___ TRECHO DO DOCUMENTO
Os olhos de Nicole Kidman se arregalaram. “Você nunca foi ao Rockettes?” ela perguntou. “Eu vou todo ano. Ah, sim, sou obcecada!”
Enquanto saboreava uma sopa de raiz de aipo no Empire Diner em Manhattan, na semana passada, a vencedora do Oscar de 57 anos me contou histórias sobre o espetacular show de Natal com os Rockettes, que ela havia assistido na noite anterior com suas filhas e marido, o cantor Keith Urban: “Eu estava dizendo ao meu marido, ‘Por que amamos tanto isso?’ E ele respondeu, ‘Porque é uma memória. Você está lembrando da criança que existe dentro de você.’”
Ultimamente, Kidman tem refletido muito sobre esse tipo de coisa, traçando sua vida e carreira como parte de um contínuo. Seu novo filme, Babygirl, é uma reconexão desse tipo: embora ela tenha sido vista recentemente em grandes séries de streaming como The Perfect Couple e Lioness: Special Ops, o filme marca um retorno ao tipo de cinema arriscado e autoral pelo qual ela costumava ser aclamada.
Dirigido por Halina Reijn, Babygirl tem Nicole Kidman no papel de Romy, uma executiva de sucesso com um marido dedicado (Antonio Banderas), mas uma vida sexual insatisfeita. Com medo de explorar seu desejo de ser dominada, Romy encontra sua satisfação em um jovem estagiário (Harris Dickinson) com quem começa um relacionamento tumultuado. “É muito exposto”, admitiu Kidman sobre o filme carregado sexualmente. Quando assistiu ao filme pela primeira vez com uma plateia, ela se sentiu tão nua e vulnerável que enterrou a cabeça no peito de Reijn.
______
___ DADOS FORNECIDOS
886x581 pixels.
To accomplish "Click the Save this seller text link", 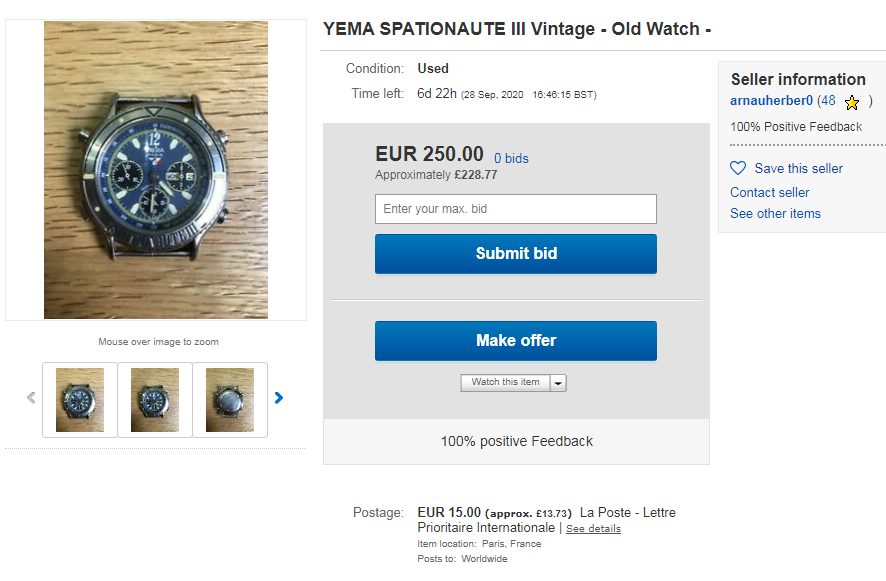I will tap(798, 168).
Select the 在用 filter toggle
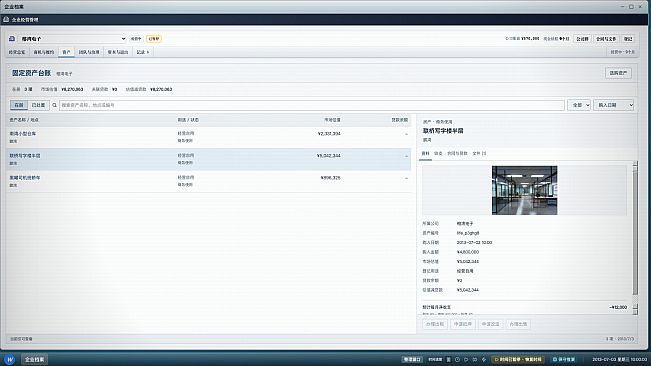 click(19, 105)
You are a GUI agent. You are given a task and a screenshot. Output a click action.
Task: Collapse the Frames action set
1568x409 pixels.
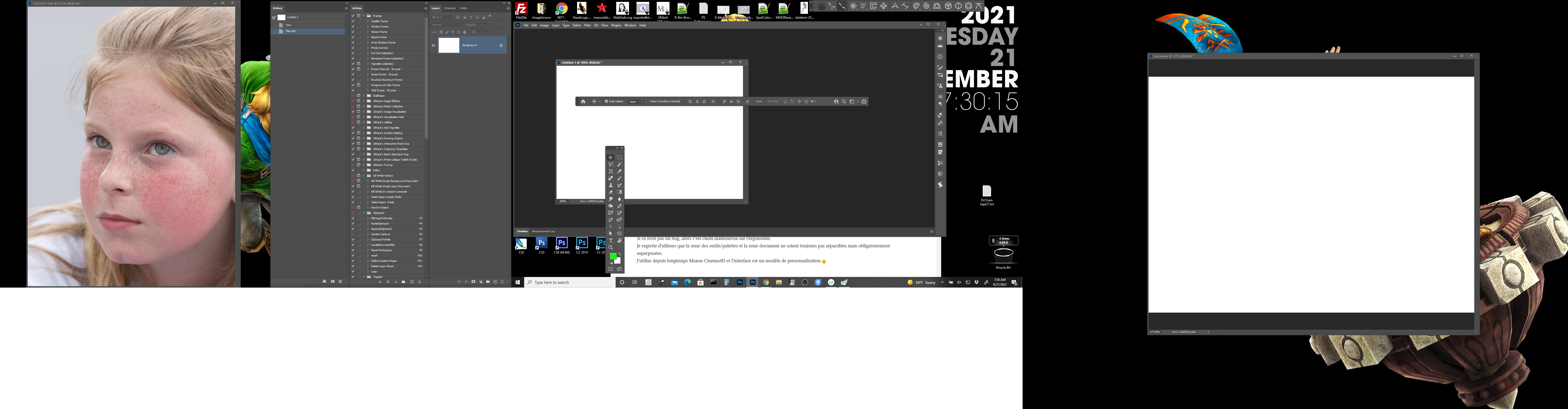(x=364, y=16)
______
___ DADOS FORNECIDOS
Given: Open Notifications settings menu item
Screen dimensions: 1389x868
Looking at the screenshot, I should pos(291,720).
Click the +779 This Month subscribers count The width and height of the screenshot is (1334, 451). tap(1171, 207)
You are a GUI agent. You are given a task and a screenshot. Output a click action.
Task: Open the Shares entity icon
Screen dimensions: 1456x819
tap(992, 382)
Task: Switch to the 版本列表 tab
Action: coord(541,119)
______
TAREFA ESCRITA A:
Transcreva literalmente as linhas das entradas, começando pela linha com "Select the 在用 filter toggle" e seguindo até a linha com "(x=364, y=16)", ambas incluídas. Deixe as imagens fora da resposta.
TAREFA ESCRITA B:
Prossiga o texto sobre Nicole Kidman e o filme Babygirl a partir do ponto em que ele termina.

RESPOSTA A:
Select the 在用 filter toggle
 click(19, 105)
You are a GUI agent. You are given a task and a screenshot. Output a click action.
Task: Collapse the Frames action set
1568x409 pixels.
(x=364, y=16)

RESPOSTA B:
Babygirl pode render a Nicole Kidman sua sexta indicação ao Oscar e já lhe rendeu a prestigiosa Taça Volpi de Melhor Atriz no Festival de Cinema de Veneza, em setembro, embora Kidman tenha precisado perder a cerimônia após a morte de sua mãe, Janelle, aos 84 anos. As duas eram bastante próximas, e seu falecimento colocou Kidman em um estado reflexivo: ao longo da nossa conversa, ela discutiu não apenas Babygirl, mas também as ambições não realizadas de sua mãe e as dificuldades que impedem a satisfação feminina, abordando esses temas de maneira surpreendentemente desprotegida.
“A natureza de ser atriz é a necessidade de poder permanecer livre, aberta e vulnerável”, ela me disse. “Fique assim, tire a armadura: Aqui estou eu.”
Que tipo de reações você recebeu sobre Babygirl?
Tudo. Eu me tornei como uma espécie de terapeuta sexual, e fico pensando, “Eu não estou preparada para isso!” Mas as pessoas estão fascinadas, querem conversar sobre isso, ficam excitadas com o filme, perturbadas por ele.
Com um filme sobre sexo, às vezes as pessoas medem seu sucesso pela forma como ele as excita ou não. Mas há muito mais em jogo com este filme.É sobre uma crise existencial. Sim, é sobre [sexo], mas também é sobre uma mulher perguntando, “Quem sou eu?” Ela está em um estado muito turbulento porque não tem certeza de quem é ou do que realmente quer, e isso é algo muito relacionado com as pessoas. Por mais que tenha o olhar feminino, também é sem gênero: tenho muitos amigos que viram, homens, que dizem, “É sobre segredos,” ou “É sobre ter que ficar no armário,” ou “É sobre como eu nunca poderia me expressar.” Há algo muito libertador nisso.
Como foi o seu vínculo com a Halina? Você já fez alguns filmes com cenas sexualmente explícitas antes, como “Eyes Wide Shut” e “The Paperboy”, mas desta vez está lidando com esse material com uma cineasta mulher.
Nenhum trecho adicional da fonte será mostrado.